Dave Wilkin is co-founder and CEO of 10KC (Ten Thousand Coffees), a program that promotes mentoring, networking and skills development. He said it's understandable that workers are concerned about AI predictions such as the one issued by Goldman Sachs, but he foresees mostly encouraging outcomes from AI in the workforce. 

"AI, like many technological innovations and advancements, will improve efficiency and potentially replace workers," Wilkin said. "However, I expect that in tandem, workers' skills will adapt and change in order to open up new opportunities that didn't exist before." 

For instance, Wilkin said, AI will extend the capabilities of health care professionals to diagnose, treat and monitor patients. In part, that'll be possible through AI-enabled analysis of medical records, imaging data and research to devise more accurate diagnoses and treatments. 

To reassure workers about the adoption of AI, Wilkin recommends that employers: 

  • Clearly set expectations about AI's functions. "AI should never be used to do automated decisions. Rather, it should be used as a tool to help inform decision-making by humans," he said.
  • Inform employees how AI is being used, what AI data is being collected and how AI affects their work.
  • Regularly evaluate AI to ensure it's effectively and fairly achieving the intended outcomes.
  • Stay up-to-date on legal changes, regulatory developments and industry guidelines regarding the use of AI in the workplace. 

"Some workers will feel uneasy with the growing list of things that AI can do," said David Blake, co-founder and CEO of Degreed, which provides a learning and upskilling platform. "Doubling down on upskilling and reskilling them will help put their minds at ease while preparing them for the opportunities that AI will offer. Indeed, with the potential time savings created as AI takes on manually intensive work, people may have more capacity for upskilling." 

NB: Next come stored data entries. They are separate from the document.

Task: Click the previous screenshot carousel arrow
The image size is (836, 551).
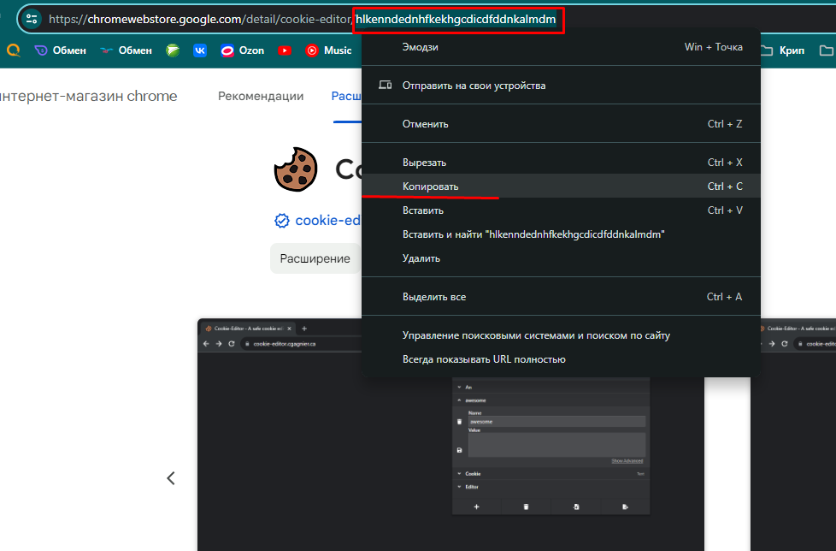Action: tap(170, 478)
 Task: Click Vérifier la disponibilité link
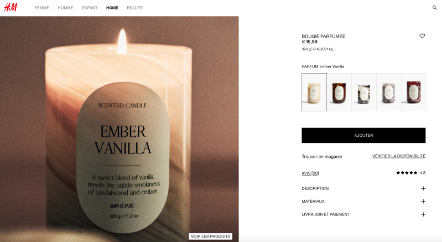pos(399,156)
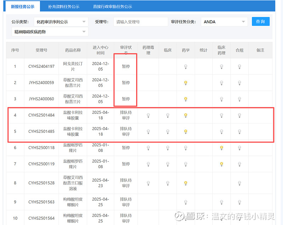Click yellow 药学 bulb for JYHS2400059
Viewport: 283px width, 225px height.
(x=186, y=83)
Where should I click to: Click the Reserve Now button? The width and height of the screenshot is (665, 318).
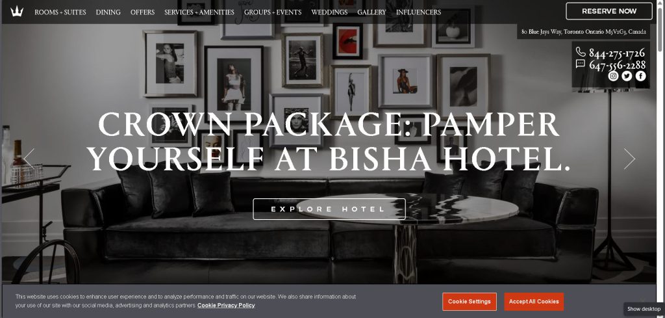pyautogui.click(x=609, y=12)
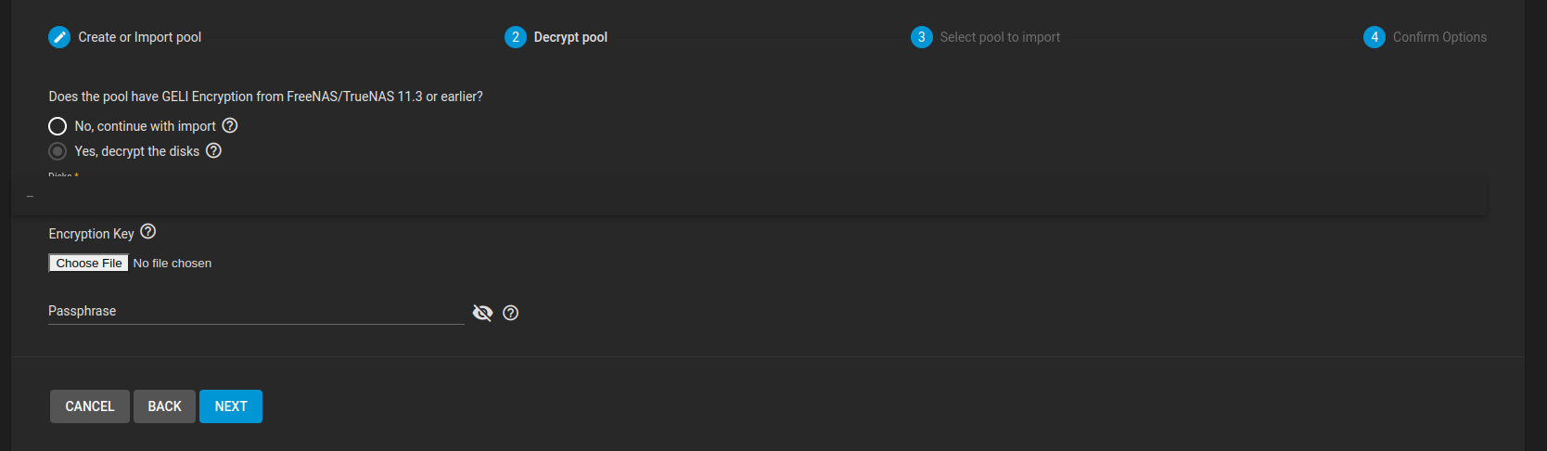Open the Passphrase help tooltip

pyautogui.click(x=510, y=313)
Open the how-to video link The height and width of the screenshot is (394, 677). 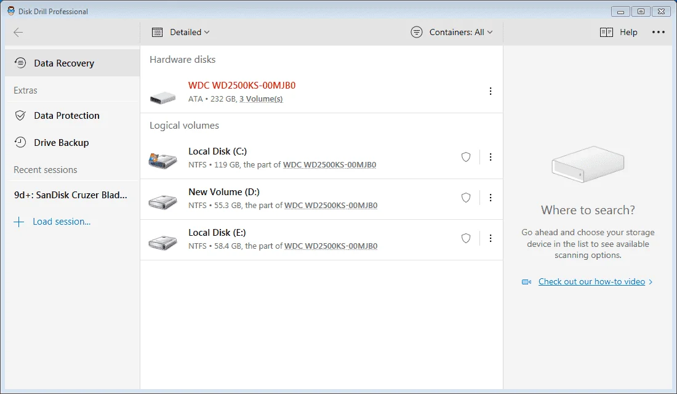pyautogui.click(x=591, y=282)
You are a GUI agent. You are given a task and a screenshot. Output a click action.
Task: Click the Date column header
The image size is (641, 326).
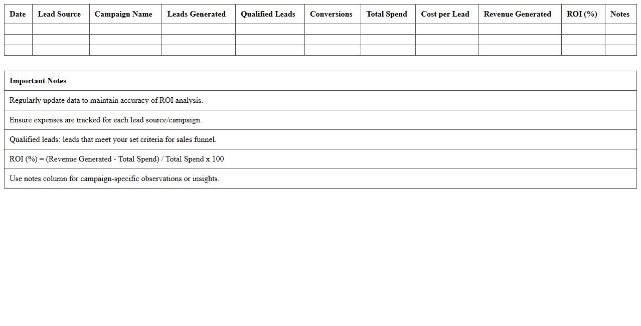[x=18, y=14]
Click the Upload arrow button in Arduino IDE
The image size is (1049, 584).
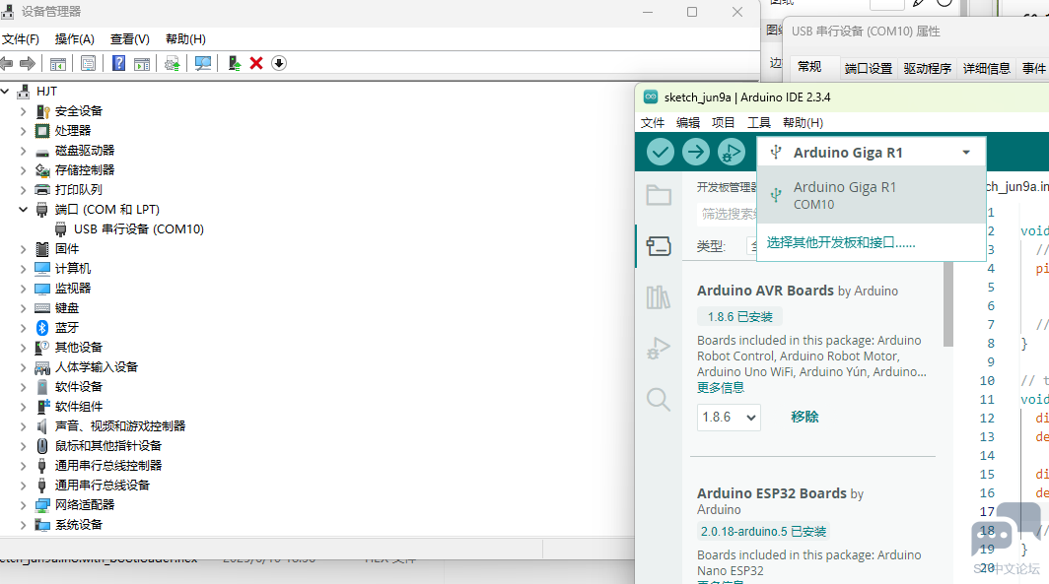tap(696, 152)
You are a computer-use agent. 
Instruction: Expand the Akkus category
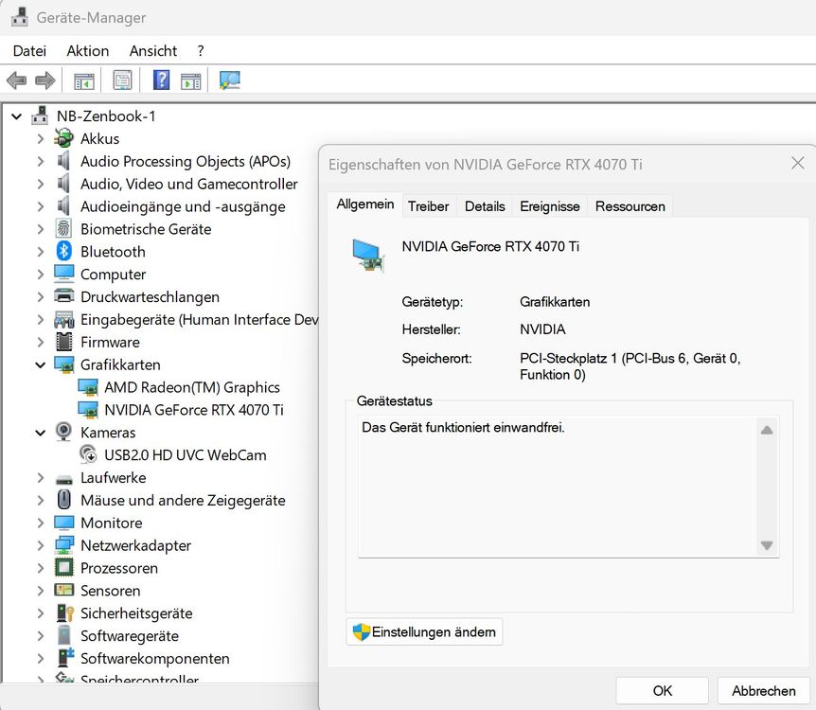pos(41,138)
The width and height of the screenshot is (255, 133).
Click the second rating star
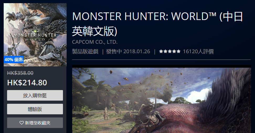165,51
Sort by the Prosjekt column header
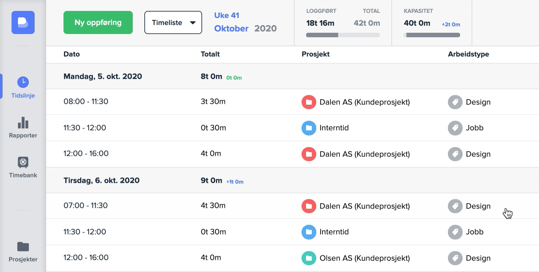The height and width of the screenshot is (272, 539). point(315,54)
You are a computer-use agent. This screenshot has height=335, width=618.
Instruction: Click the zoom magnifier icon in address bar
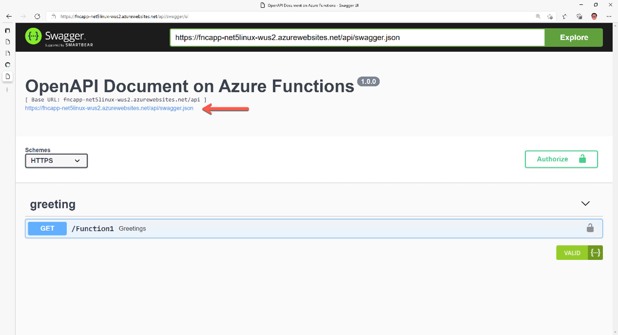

At G2, which publishes online reviews of business software and tech services, Chief People Officer Priti Patel and her team "are super geeked out" about the possibilities presented by AI. Why the excitement? According to Patel, AI already is proving to be a timesaver for the HR team. 

For instance, AI has reduced the time it takes to write a G2 performance review from between three and five hours to between one and two hours. And previously, tweaking a job description took as long as 90 minutes. With AI assistance, that timeline has shrunk to around 30 minutes. Patel anticipates AI will ultimately take over the task of producing job descriptions. 

Yossi Sheffi, an engineering professor at the Massachusetts Institute of Technology and author of The Magic Conveyor Belt: Supply Chains, A.I., and the Future of Work (MIT CTL Media, 2023), said hyped-up fears about AI taking over jobs are unjustified. 

"The future of work is not devoid of humans," Sheffi said. "Jobs will likely entail less content generation and more quality control. But AI is not infallible and requires constant monitoring. We must find ways to shoehorn workers into the new job markets that technology will undoubtedly create." 

John Egan is a freelance writer based in Austin, Texas.